- Born: 28 June 2007 (age 19) Israel

Gymnastics career
- Discipline: Rhythmic gymnastics
- Country represented: Israel (2021-)
- Head coach: Ayelet Zussman
- Medal record
Rhythmic Gymnastics
Representing Israel
| Event | 1st | 2nd | 3rd |
| FIG World Cup | 4 | 4 | 0 |
| World Championships | 2 | 0 | 0 |
| European Championships | 1 | 2 | 1 |
| Junior European Championships | 0 | 0 | 2 |
| Total | 6 | 6 | 3 |
World Championships
| Gold medal – first place | 2023 Valencia | Group All-Around |
| Gold medal – first place | 2023 Valencia | 3 Ribbons + 2 Balls |
European Championships
| Gold medal – first place | 2023 Baku | 5 Hoops |
| Silver medal – second place | 2023 Baku | Group All-Around |
| Silver medal – second place | 2023 Baku | 3 Ribbons + 2 Balls |
| Bronze medal – third place | 2023 Baku | Team |
Junior European Championships
| Bronze medal – third place | 2021 Varna | All-Around |
| Bronze medal – third place | 2021 Varna | 5 Ribbons |

= Eliza Banchuk =

Israeli rhythmic gymnast (born 2007)

Eliza Banchuk (Hebrew: אלייזה בנצ'וק; born 28 June 2007) is an Israeli rhythmic gymnast. She is part of the group that won the gold medal with 5 hoops at the 2023 Rhythmic Gymnastics European Championships, as well as the gold medal in Group All-Around at the 2023 Rhythmic Gymnastics World Championships. She will represent Israel at the 2024 Summer Olympics in Paris in the Women's rhythmic team all-around on 9-10 August 2024.

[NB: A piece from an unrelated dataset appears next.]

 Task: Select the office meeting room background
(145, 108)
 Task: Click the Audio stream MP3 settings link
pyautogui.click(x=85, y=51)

==Early and personal life==
Banchuk was born in Israel, and is Jewish. She lives in Rishon Lezion, and speaks Hebrew and English.

== Rhythmic gymnastics career ==
Banchuk's club is Hapoel Rishon LeZion. Her coach is Ayelet Zussman, who is the Israeli national coach.

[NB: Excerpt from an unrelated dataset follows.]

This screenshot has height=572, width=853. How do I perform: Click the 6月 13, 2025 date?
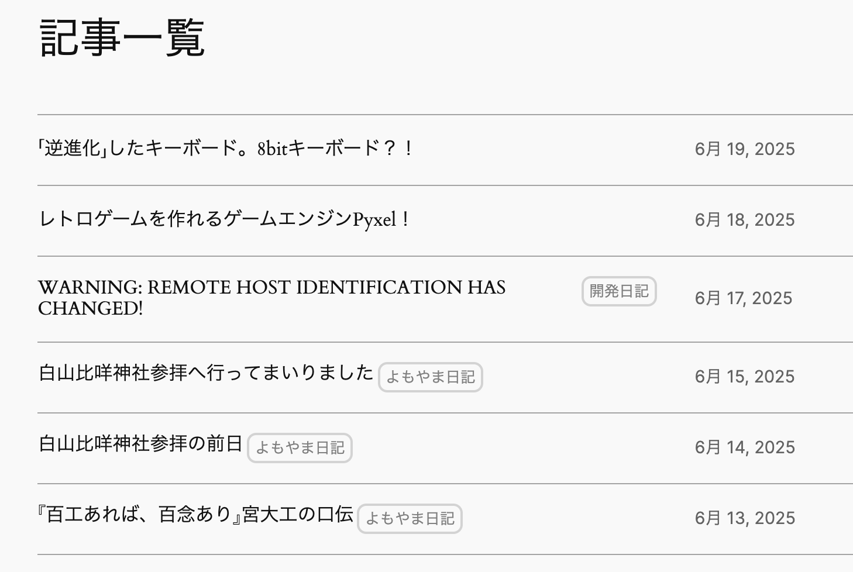tap(744, 518)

=== Junior; Junior European Championship bronze ===
In 2021 Banchuk was part of the junior group along with Shani Bakanov, Alona Hillel, Emili Malka, and Simona Rudnik, that won the bronze medal in the All-Around and with 5 ribbons at the European Junior Championships in Varna.

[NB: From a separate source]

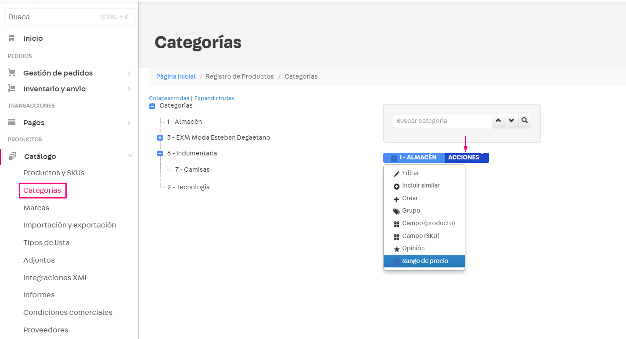Select Rango de precio from Acciones menu

pyautogui.click(x=424, y=261)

===Senior; World Championship gold medals===
In 2023 Banchuk was included in the senior group roster, debuting at the first World Cup of the season in Athens, Greece, where the group won the gold medal in the All-Around and with 5 hoops, as well as the silver medal with 3 ribbons + 2 balls. In Sofia, Bulgaria, they won silver in the All-Around and with 5 hoops. In April she, with the group, won silver in the All-Around and gold in both event finals in Baku. At the European Championships in May in Baku, Azerbaijan, she won gold with 5 hoops, silver in the All-Around and with 3 ribbons and 2 balls, and bronze in teams along the rest of group and individuals Adi Asya Katz and Daniela Munits.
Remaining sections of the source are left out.